## [TASK TO COMPLETE]
The output must be the line with "You are a computer-use agent. The height" and every following line to the end of the material, exactly as they appear, and nothing else.
★ ★ ★ ★ ★ ★ ★
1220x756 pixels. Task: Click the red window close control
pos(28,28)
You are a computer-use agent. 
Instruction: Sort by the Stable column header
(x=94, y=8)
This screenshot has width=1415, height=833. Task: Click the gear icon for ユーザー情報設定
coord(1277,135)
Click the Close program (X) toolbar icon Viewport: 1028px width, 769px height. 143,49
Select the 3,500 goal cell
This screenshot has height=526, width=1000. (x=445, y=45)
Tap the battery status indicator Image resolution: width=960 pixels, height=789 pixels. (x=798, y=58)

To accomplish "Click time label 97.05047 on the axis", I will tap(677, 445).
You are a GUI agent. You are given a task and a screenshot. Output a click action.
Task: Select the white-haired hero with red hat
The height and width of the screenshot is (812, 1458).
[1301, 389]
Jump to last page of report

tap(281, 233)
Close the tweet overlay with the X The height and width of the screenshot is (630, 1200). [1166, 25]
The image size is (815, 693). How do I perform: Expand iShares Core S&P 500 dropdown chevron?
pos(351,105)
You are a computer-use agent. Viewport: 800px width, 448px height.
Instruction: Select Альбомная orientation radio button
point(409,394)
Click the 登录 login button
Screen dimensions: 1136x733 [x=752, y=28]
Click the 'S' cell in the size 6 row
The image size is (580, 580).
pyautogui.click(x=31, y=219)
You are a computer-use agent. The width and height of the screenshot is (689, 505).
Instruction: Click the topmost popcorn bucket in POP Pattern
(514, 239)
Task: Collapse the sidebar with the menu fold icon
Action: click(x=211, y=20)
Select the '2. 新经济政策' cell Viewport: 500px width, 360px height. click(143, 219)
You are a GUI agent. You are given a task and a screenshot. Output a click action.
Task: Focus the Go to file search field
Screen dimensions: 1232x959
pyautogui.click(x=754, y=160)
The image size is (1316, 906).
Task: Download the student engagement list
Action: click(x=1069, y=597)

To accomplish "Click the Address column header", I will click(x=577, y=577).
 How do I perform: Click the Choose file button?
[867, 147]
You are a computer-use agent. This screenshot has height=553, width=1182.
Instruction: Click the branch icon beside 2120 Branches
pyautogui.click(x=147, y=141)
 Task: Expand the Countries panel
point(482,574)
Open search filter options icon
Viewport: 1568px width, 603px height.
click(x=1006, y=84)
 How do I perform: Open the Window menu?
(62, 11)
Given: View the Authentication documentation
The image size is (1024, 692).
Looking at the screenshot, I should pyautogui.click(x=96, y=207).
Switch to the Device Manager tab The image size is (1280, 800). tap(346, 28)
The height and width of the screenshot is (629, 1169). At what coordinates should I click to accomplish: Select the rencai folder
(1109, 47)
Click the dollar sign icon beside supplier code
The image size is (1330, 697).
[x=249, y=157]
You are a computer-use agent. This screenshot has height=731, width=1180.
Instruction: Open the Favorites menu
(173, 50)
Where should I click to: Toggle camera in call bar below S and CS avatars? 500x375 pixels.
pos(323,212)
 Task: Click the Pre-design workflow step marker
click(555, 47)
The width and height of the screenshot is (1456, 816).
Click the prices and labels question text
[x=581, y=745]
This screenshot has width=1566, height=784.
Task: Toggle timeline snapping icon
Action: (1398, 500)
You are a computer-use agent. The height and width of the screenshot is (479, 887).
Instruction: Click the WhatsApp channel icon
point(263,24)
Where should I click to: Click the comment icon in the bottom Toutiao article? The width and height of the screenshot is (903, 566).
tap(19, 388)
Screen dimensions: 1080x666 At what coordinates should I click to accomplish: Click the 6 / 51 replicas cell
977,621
★ ★ ★ ★ ★ ★ ★
## [WRITTEN RESPONSE]
You are a computer-use agent. The height and width of the screenshot is (479, 887).
Instruction: Click the WhatsApp channel icon
point(263,24)
Where should I click to: Click the comment icon in the bottom Toutiao article? The width and height of the screenshot is (903, 566).
tap(19, 388)
Screen dimensions: 1080x666 At what coordinates should I click to accomplish: Click the 6 / 51 replicas cell
977,621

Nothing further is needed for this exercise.